Texto: Federico Ocaña / Fotografías: Ernesto Cortijo
Emmet Crowley nos entrega en The Inward Eye (Errabal, 2021) un álbum reflexivo, extraído de un espacio-tiempo remoto en el que podemos paladear cada sonido, su reverberación en el vacío, mientras nos parece estar casi tocando la guitarra de Crowley y el contrabajo de Ander García.
No es la primera vez que guitarrista y bajista colaboran -lo habían hecho al menos en aquel “Sed de vida” de la cantante Pahola Crowley, a la sazón pareja del primero, disco en el que sonaban temas también de los Crowley. Pero el entendimiento, si no es genuino, puede permanecer latente, no mostrarse, o asomar sólo en una grabación, ser flor de un día. No es el caso de estos dos músicos, que trabajan desde la humildad y la calidez musicales y sin caer nunca en lo pretencioso. El álbum, de hecho, consta de seis temas, originales de Crowley, de una duración media en torno a los cinco o seis minutos.

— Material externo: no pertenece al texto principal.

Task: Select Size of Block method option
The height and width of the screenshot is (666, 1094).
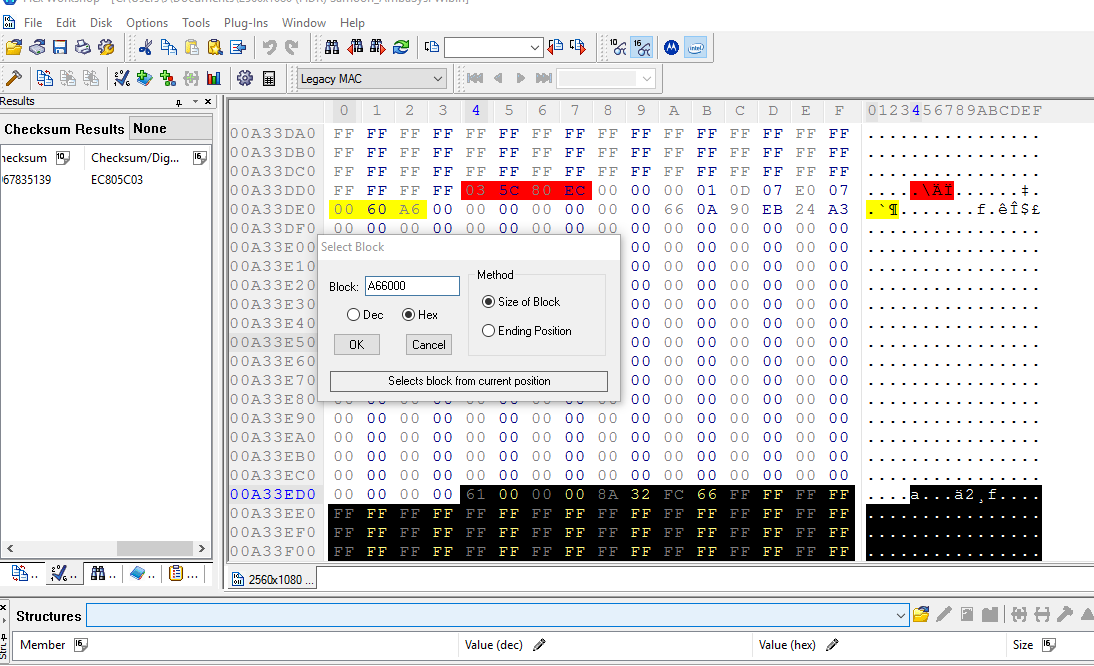Action: [489, 302]
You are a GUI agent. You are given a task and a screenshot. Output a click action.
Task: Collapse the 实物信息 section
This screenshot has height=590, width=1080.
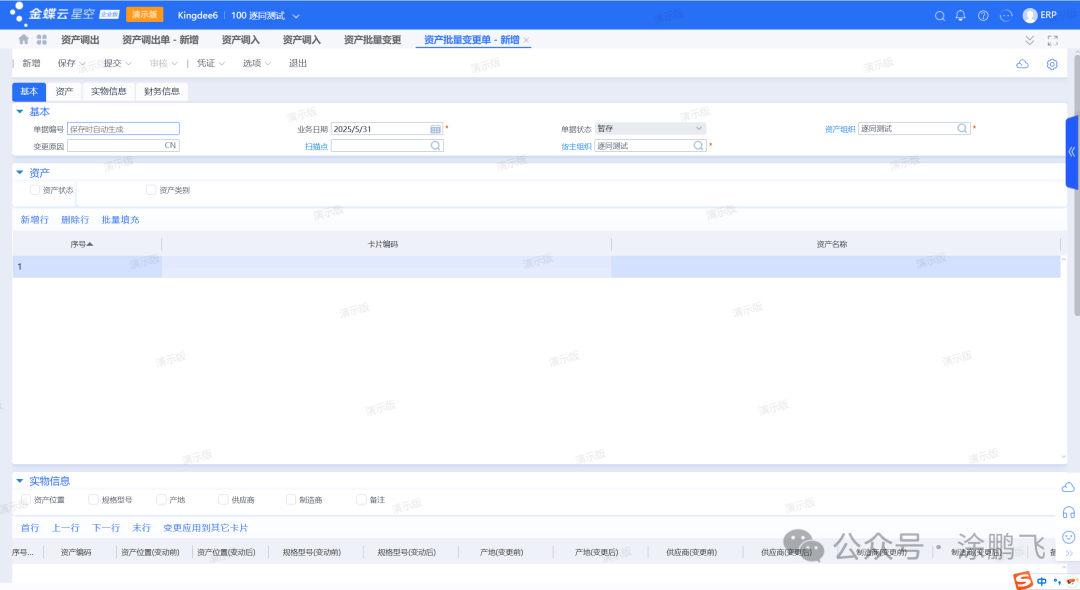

La relativa brevedad del conjunto y su delicadeza hacen que el discurso de Crowley y García se nos presente con una belleza impresionista, tenue, detallista y fugitiva. Ambos músicos son conscientes de la pureza del mensaje y el oyente agradece que no se recargue con arreglos innecesarios, con versiones de clásicos que solo alargarían la duración del disco, a costa de restarle autenticidad a su trabajo y capacidad de sorpresa a la audición.
En “The Inward Eye”, que da título al álbum y marca el carácter introspectivo de las composiciones, nace de un poema de William Wordsworth y conserva bien una tensión interna entre las dos visiones internas, la de la melodía y del acompañamiento, una tensión que se percibe rítmicamente y se traduce también en calculadas disonancias, muy sutiles y que nos adentran en ese halo impresionista, de misterio, que, decíamos, desprende el disco.
“Song for Pahola (A play of light and shade)”, con solos bien construidos, en la línea de coherencia entre los dos músicos, juega de nuevo con la dualidad: la luz y la sombra, en este caso, que se ajustan a dos tonos diferentes del tema. Crowley y García demuestran aquí que la búsqueda del misterio bien podría ser luminosa. Algo similar ocurre con “Alentejo Sam”, donde los músicos dejan que cada nota se evapore antes de atacar la siguiente. El silencio, el aire, en estos momentos, es tan importante como el sonido. Este espacio de mera reverberación desaparece en “Anaia”, con un bajo continuo y una melodía mucho más fluidos. La sensación estática permanece, pero a través de efectos casi opuestos, con transiciones rápidas y una búsqueda de un registro sonoro más amplio que en otros temas. El primer minuto de escucha de “Cabuya island” es realmente el de un paisaje sin accidentes geográficos. Esta introducción da paso a una presentación musical de esta curiosa isla situada frente a las costas de Costa Rica y cuya particularidad es la de contener, como única huella del hombre en su pequeña superficie, un cementerio. La paz que transmite la música, ese misterio, se nos revela también como algo entre la muerte, lo oscuro y lo sobrevenido (los arpegios y los saltos interválicos del tema nos invitan a esa relativa brusquedad) y la vida en todo su exotismo (el tema acaba ciertamente de una manera optimista). Con “Alana painting pictures”, el último corte del disco, de inspiración familiar como aquel “Song for Pahola”, Crowley retoma el lirismo atemporal de otros temas.
Este The Inward Eye supone, por tanto, una apuesta por un jazz íntimo y silencioso. No renuncia a la búsqueda de un sonido propio, pero la originalidad del planteamiento de Crowley radica sobre todo en la economía de recursos, empezando por la formación a dúo, y nos hace pensar en lo necesario de escuchar también lo que pasa en medio de la música. Cuando la música aún no es propiamente, o cuando está dejando de serlo, en esa dualidad, en esa brecha, entre melodía y solo, entre líder y acompañamiento, entre una figura rítmica y la que le sucede, un “ojo interior”, un “ojo” que quizá todos tenemos y tratamos de acallar o cegar con ruido constantemente, es el único que puede entender el curso lento pero constante del sonido y su resonancia. Las figuras visuales que se repiten en los distintos títulos del tema no hacen más que confirmar esta simetría entre el par sonido-silencio y la dupla luz-sombra. Que los oyentes se preparen, pues, para callar y disfrutar.